That would be my guess, the review process is incredibly arbitrary. We made an minor change to our App that's been in the store for years and it was rejected because suddenly our App was misusing Apple branding and also promoting another Platform. Both objections cited a screen that's been in the App for years that allows the user to make a payment using Check, Credit Card, PayPal, Apple Pay, and Google Pay.
Apparently we magically started mis-using the Apple Pay log and were promoting Google/Android for having the Google Pay logo. I responded back asking if we needed to remove the PayPal, Visa and Mastercard logs since they were competing platforms to Apple Pay as well. The random reviewer that looked at it next said it was fine and approved it.

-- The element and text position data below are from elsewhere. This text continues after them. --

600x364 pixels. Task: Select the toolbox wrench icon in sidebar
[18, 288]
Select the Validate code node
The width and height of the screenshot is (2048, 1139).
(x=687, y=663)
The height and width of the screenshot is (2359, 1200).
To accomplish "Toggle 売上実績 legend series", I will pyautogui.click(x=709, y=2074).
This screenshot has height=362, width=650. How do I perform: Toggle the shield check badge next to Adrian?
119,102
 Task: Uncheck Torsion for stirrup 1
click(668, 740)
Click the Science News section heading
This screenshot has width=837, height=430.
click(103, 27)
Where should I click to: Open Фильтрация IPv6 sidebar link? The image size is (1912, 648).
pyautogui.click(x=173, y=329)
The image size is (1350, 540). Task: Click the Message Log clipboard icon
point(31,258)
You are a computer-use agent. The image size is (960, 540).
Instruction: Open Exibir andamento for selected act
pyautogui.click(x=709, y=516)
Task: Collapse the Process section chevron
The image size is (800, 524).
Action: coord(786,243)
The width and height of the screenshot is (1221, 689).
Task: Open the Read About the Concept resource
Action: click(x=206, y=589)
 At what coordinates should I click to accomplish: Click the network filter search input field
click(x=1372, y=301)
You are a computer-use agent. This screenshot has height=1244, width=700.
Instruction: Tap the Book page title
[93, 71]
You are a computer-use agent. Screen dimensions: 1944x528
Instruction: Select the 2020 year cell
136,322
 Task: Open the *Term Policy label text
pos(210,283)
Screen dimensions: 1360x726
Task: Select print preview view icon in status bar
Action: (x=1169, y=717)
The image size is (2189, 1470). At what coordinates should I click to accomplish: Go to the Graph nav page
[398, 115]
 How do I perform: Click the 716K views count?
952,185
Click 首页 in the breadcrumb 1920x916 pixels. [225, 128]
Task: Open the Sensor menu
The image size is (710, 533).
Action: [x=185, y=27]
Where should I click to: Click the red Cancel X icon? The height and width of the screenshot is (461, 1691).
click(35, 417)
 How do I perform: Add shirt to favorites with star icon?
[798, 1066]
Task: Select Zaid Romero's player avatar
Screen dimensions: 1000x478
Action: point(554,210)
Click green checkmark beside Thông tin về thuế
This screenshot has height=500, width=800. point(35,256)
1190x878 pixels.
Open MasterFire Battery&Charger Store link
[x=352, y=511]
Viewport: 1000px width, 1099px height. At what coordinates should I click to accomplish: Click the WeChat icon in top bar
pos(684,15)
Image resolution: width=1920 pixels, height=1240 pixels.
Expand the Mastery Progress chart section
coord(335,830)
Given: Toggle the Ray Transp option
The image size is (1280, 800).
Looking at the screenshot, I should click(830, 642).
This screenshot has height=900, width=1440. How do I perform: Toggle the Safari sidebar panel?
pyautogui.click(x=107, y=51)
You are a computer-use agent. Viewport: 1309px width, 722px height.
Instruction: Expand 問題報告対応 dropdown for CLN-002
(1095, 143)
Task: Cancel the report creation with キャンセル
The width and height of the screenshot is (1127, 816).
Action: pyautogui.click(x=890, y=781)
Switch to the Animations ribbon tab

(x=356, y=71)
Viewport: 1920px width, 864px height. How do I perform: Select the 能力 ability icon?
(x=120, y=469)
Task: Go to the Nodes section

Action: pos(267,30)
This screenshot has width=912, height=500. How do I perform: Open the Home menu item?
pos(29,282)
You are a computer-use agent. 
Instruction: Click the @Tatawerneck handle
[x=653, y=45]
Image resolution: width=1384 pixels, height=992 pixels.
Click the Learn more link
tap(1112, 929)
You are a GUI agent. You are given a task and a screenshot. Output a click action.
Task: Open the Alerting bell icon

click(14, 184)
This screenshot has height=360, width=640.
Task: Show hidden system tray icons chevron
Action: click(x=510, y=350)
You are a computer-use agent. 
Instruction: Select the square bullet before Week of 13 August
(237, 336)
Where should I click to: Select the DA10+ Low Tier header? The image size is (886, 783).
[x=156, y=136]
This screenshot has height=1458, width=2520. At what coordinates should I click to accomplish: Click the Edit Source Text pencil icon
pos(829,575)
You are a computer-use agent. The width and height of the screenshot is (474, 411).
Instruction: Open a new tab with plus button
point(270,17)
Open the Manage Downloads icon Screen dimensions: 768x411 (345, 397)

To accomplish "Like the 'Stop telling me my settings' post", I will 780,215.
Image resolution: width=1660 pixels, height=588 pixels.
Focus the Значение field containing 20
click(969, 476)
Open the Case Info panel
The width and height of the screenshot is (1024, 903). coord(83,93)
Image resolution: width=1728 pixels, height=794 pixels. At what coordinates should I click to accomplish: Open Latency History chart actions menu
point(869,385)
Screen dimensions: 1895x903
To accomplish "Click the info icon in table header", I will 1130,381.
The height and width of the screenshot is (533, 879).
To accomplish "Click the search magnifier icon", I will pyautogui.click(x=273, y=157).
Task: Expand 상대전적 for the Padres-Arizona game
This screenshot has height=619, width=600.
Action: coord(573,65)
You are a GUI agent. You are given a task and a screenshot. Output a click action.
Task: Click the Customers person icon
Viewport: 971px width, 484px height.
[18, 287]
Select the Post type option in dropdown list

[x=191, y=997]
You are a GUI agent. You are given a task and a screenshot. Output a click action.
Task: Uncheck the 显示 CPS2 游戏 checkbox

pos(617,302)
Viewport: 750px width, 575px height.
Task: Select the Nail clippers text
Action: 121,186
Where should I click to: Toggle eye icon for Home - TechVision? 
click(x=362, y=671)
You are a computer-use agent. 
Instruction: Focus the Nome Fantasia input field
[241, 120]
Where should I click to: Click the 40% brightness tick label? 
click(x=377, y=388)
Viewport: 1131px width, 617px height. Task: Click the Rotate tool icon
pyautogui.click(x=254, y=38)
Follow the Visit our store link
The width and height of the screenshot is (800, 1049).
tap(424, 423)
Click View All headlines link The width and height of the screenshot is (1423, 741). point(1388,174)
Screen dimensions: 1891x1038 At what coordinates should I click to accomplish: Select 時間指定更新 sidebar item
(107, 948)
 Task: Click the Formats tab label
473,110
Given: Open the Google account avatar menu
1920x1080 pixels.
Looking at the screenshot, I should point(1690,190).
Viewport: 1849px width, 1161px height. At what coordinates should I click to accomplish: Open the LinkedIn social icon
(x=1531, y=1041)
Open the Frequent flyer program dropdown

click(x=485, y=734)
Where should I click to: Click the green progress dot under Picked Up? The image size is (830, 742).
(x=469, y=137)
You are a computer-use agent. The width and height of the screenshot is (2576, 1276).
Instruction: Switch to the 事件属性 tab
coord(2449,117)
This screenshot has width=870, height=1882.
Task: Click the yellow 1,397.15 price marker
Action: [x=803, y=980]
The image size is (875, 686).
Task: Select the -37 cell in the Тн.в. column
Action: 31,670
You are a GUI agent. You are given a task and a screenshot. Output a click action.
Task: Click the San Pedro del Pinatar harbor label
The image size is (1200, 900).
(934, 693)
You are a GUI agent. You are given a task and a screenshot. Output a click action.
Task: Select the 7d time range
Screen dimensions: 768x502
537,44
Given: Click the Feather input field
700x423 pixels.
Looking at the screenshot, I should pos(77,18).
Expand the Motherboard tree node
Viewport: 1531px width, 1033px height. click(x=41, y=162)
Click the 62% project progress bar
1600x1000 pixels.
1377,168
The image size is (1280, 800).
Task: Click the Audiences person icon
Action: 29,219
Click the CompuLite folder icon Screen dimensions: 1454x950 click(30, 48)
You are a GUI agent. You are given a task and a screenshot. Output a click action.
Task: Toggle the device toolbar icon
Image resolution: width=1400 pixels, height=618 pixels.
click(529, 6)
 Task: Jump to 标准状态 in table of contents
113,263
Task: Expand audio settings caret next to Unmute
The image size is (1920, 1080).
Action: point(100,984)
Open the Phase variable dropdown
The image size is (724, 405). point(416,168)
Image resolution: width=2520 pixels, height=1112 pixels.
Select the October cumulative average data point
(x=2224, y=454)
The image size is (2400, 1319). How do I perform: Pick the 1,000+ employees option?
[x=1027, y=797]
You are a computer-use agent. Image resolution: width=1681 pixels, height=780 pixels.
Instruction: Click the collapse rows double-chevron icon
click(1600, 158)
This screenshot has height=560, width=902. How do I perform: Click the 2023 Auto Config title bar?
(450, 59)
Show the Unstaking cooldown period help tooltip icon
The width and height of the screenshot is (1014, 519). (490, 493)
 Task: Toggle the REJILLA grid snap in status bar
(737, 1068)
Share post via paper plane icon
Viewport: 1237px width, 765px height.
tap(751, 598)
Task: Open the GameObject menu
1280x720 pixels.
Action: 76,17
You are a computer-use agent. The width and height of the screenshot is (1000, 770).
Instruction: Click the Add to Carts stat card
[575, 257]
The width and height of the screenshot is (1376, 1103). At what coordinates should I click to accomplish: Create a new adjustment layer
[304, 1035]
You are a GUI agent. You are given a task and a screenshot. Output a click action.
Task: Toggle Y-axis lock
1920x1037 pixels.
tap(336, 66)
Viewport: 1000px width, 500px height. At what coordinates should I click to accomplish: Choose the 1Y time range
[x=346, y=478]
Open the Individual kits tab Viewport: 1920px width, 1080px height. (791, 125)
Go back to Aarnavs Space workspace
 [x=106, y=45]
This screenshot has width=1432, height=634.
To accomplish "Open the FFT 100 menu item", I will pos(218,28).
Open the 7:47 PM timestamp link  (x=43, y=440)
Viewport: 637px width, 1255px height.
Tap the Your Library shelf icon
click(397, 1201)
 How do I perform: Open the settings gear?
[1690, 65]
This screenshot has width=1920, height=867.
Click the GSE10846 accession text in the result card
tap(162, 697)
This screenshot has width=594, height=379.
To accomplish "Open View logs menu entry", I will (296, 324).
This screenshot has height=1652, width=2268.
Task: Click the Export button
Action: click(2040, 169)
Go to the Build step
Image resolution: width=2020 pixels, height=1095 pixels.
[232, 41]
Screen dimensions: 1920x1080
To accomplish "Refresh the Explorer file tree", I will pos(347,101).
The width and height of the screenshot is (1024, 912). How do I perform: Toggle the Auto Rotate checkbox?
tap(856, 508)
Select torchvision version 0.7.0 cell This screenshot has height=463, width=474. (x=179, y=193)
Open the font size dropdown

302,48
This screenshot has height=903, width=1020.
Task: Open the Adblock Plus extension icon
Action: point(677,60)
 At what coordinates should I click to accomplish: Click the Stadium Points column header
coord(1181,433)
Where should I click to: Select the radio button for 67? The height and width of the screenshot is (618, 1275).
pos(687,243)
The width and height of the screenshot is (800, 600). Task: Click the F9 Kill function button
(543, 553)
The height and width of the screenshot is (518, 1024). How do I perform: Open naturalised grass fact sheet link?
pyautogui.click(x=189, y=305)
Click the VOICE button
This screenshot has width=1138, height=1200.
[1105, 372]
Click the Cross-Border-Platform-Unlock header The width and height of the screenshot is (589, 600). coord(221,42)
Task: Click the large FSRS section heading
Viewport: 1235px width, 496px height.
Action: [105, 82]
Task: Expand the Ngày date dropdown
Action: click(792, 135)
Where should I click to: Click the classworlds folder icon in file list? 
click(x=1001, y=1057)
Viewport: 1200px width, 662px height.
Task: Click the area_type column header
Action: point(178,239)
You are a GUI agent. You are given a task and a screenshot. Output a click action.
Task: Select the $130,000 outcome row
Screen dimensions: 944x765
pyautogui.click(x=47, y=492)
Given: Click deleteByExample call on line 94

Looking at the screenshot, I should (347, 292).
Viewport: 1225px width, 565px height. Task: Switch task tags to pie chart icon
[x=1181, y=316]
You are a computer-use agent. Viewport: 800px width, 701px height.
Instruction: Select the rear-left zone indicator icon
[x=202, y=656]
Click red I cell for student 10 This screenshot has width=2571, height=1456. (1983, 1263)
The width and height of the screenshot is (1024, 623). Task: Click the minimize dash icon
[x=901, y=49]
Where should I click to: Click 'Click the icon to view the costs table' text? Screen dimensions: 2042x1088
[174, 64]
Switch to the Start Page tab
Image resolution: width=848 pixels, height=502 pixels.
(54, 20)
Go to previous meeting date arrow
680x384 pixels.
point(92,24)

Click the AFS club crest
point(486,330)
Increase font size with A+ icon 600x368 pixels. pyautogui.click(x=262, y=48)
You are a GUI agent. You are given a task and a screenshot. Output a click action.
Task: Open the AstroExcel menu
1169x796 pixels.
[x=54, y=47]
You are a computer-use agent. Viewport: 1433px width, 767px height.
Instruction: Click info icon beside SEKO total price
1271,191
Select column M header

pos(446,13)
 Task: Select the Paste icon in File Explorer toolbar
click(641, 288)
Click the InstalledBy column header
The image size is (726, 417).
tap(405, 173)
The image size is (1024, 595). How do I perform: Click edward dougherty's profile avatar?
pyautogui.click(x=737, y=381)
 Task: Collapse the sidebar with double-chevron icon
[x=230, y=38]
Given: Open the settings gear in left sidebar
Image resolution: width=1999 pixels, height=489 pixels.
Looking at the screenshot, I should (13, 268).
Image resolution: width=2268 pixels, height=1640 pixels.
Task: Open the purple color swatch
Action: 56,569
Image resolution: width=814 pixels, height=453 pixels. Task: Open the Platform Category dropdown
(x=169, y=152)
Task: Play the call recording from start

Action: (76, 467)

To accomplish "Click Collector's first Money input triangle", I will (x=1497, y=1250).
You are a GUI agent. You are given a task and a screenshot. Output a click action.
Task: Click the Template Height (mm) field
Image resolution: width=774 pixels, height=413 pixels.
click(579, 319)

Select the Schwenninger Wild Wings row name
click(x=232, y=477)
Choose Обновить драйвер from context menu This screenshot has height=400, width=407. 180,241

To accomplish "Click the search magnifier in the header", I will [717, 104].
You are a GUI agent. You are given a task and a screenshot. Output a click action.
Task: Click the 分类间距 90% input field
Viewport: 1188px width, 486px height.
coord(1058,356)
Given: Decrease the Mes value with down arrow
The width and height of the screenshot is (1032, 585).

I have had similar experiences with it being arbitrary. I'll push up a quick bug fix for something and get dinged on something completely unrelated, meaning I have to wait for a second review to get my fix in. It's pretty frustrating.
The problem is that often the only effective way to 'appeal' those failures is to make a sufficiently large public stink that someone with the power to fix it is notified (by employees seeing the bad press) and actually fixes it.
Maybe a non-senior, or even senior reviewer rejected it to be safe until a higher-up could make the executive decision on whether or not it was allowed.
or both, or neither. Apple’s review process is pretty opaque so we may never know. What we do know is that they changed their minds. That’s a good thing.